Extracted material —
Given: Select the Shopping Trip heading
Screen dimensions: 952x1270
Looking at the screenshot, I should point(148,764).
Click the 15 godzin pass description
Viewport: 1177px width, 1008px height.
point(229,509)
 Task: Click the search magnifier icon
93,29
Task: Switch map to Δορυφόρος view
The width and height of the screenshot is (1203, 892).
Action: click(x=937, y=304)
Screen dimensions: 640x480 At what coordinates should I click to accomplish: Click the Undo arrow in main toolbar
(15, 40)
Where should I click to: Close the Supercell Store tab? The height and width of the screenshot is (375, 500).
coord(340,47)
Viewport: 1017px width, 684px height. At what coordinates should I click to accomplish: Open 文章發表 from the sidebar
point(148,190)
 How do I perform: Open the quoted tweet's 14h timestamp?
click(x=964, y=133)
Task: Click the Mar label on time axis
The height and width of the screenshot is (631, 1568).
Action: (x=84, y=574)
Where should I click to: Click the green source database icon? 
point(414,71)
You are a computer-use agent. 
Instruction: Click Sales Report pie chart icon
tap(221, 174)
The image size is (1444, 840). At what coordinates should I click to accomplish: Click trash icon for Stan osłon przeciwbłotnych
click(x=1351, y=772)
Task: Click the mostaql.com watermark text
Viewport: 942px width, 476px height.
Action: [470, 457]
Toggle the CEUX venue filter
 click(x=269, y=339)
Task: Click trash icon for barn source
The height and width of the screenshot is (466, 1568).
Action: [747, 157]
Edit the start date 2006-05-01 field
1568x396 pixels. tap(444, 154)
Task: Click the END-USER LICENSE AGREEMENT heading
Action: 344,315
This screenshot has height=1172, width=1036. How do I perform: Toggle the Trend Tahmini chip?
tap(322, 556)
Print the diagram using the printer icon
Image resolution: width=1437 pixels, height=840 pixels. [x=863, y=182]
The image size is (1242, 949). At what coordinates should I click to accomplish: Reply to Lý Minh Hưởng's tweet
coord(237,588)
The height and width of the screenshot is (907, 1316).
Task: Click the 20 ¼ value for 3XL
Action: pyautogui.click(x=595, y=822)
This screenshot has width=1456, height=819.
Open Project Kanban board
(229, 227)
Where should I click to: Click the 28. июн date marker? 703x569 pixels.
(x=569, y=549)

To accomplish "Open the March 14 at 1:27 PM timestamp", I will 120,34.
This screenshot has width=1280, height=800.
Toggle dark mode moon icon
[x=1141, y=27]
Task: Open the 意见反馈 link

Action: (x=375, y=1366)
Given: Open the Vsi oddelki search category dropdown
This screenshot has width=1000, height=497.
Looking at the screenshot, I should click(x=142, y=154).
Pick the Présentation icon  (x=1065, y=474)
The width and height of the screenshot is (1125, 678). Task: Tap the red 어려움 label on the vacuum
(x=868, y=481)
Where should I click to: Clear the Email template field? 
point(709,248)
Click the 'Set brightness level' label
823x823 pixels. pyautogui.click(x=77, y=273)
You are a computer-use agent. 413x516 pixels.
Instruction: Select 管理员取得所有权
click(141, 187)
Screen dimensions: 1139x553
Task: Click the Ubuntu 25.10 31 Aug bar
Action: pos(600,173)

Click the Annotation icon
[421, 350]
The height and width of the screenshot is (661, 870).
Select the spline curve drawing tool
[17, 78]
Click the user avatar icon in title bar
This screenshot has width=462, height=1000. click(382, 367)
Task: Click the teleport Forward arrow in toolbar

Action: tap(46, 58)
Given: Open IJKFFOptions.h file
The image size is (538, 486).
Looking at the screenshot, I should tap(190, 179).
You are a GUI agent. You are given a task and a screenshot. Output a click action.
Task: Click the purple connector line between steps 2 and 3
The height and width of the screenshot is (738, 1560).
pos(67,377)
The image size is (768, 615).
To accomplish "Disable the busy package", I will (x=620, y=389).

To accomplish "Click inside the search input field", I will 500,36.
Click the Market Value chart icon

What needs to be done —
Take every line from the records that holds "will" and copy it down.

Response below —
To accomplish "Open the March 14 at 1:27 PM timestamp", I will 120,34.
To accomplish "Disable the busy package", I will (x=620, y=389).
To accomplish "Click inside the search input field", I will 500,36.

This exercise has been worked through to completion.